# Observium Issues



## HalfEatenPie (Nov 10, 2014)

Howdy!

So it seems me screwing with my old tried and true observium installation isn't helping out with it at all.

So I'm on the latest community version (0.14.4.5229) and after using it for a while suddenly my host pages are... bare. Here's a screenshot to illustrate what I mean.



Basically, The top bar where you have the hostname and some small graphs are shown, but everything else below it (which are usually the status and information on that specific server) aren't rendered. In addition, the bottom footer that's on all observium pages isn't shown. This issue is only shown when you click on the hostnames, it isn't present for any other pages.

I've checked the logs, there's no error logs at all about this. I don't know what's going on. I've even downloaded a fresh installation of Observium and tried it.

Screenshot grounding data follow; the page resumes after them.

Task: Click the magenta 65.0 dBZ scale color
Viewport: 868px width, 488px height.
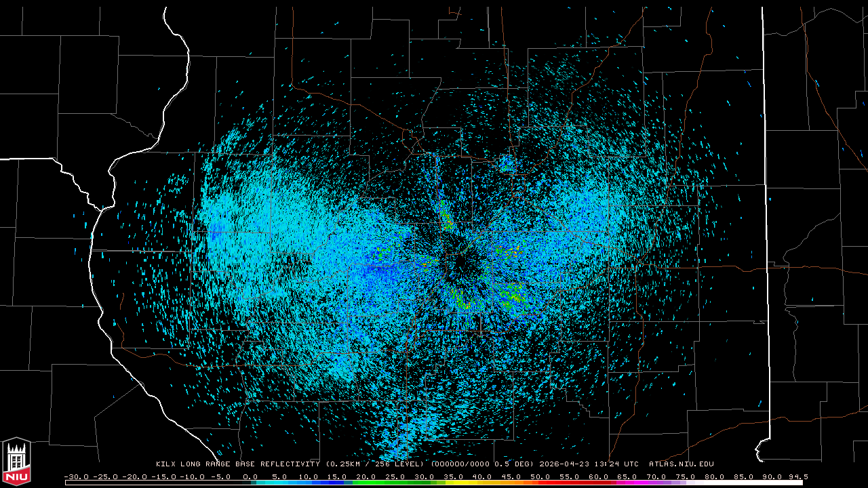Action: pyautogui.click(x=628, y=483)
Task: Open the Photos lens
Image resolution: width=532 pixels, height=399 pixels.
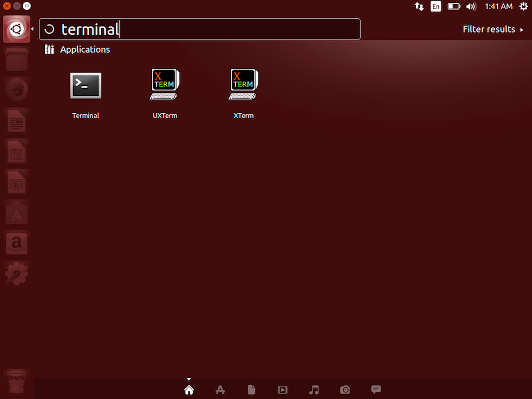Action: pyautogui.click(x=345, y=390)
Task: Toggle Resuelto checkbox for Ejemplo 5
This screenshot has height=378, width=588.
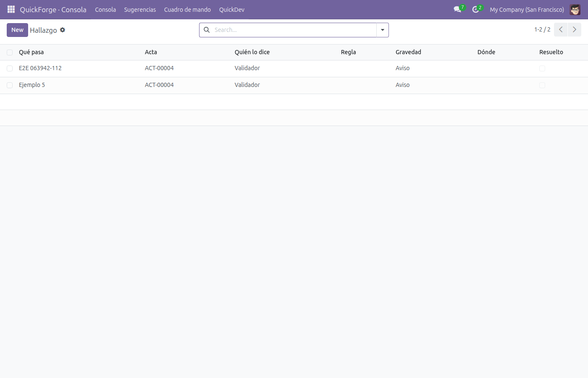Action: [x=542, y=85]
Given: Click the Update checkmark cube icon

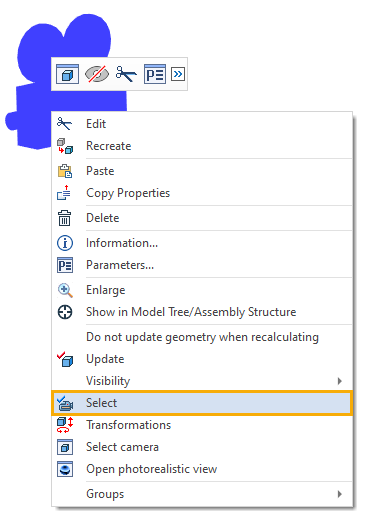Looking at the screenshot, I should point(65,359).
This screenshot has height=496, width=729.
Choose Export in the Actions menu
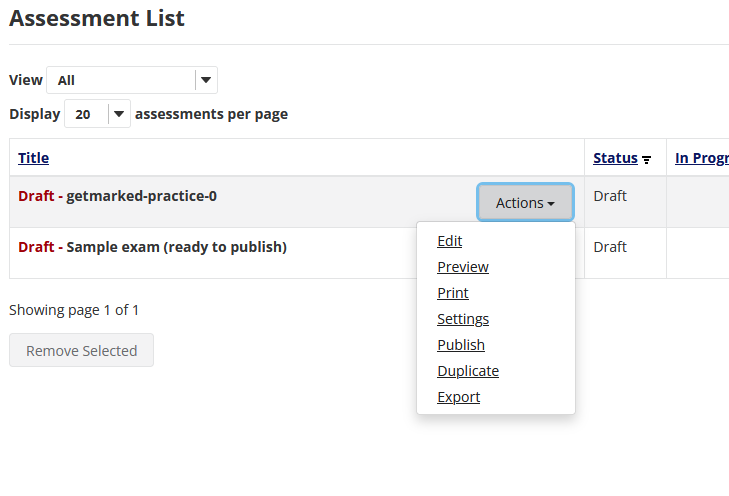[x=458, y=397]
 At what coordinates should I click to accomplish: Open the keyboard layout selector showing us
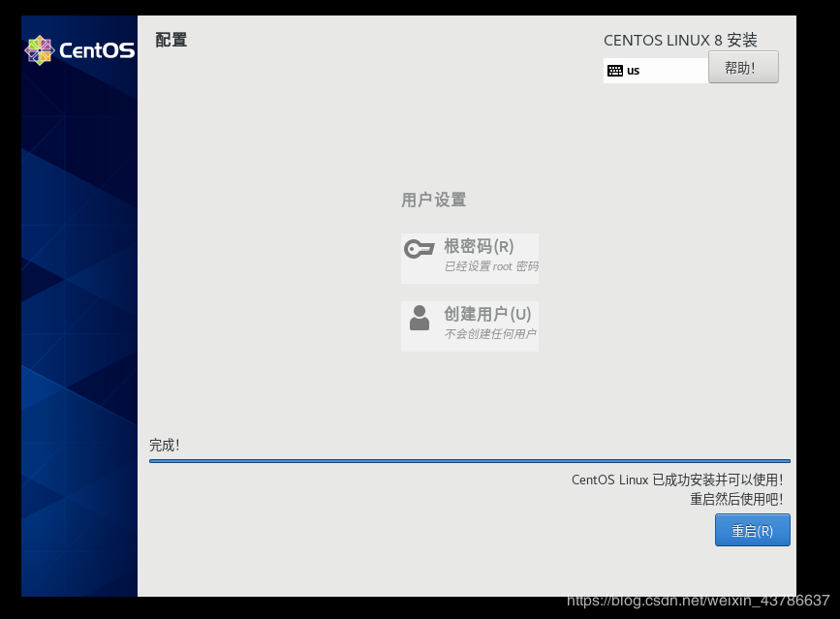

I've tested this out on multiple browsers (Internet Explorer, Chrome, Firefox) and all return the same result (different computers too).

It's getting weird man. Anyone have any idea?


----------



## fixidixi (Nov 10, 2014)

Hey:

1. I've never used observium but:

2. lack of error logs doesnt actually mean no erros 

3. so if there is any sort of binary,script,etc which u can start in debug mode as a process instead of the always running daemon you should check that angle

4. I'd also check the monitored nodes if the agent running on them is actually running smooth / can establish connection etc..


----------



## DomainBop (Nov 10, 2014)

> I've even downloaded a fresh installation of Observium and tried it.


Did you try it with a fresh database too?  You could have a crashed or corrupted database table if the new install (with I'm assuming the old DB) produced the same error. 

Probably not a PHP error if the same error happened on the new install.


----------



## HalfEatenPie (Nov 10, 2014)

DomainBop said:


> Did you try it with a fresh database too?  You could have a crashed or corrupted database table if the new install (with I'm assuming the old DB) produced the same error.
> 
> Probably not a PHP error if the same error happened on the new install.


Yeah that's what I'd figure.

I'll go back to the drawing board in a little bit and test it out with a fresh DB.  I ran the update script so I assumed it'd be fine.

If it is the database though, I'd get annoyed with data recovery mode.


----------



## GIANT_CRAB (Nov 10, 2014)

I've had experience with these kind of issues before.


Try checking your permissions for the rrdtool data storage's folder. 
Check your RRDTool installation.
Check your database.
Check your webserver's logs
Check your PHP's error log location (depends, check phpinfo() for the location)
I know that's a lot of things to check but that's due to the nature of your question which is quite vague (no error logs, etc). Hopefully, this has been helpful.

Thanks!


----------



## tonyg (Nov 10, 2014)

I had a similar issue with another monitoring system.

Make sure that whatever client software you have running on the remote hosts it is configured correctly.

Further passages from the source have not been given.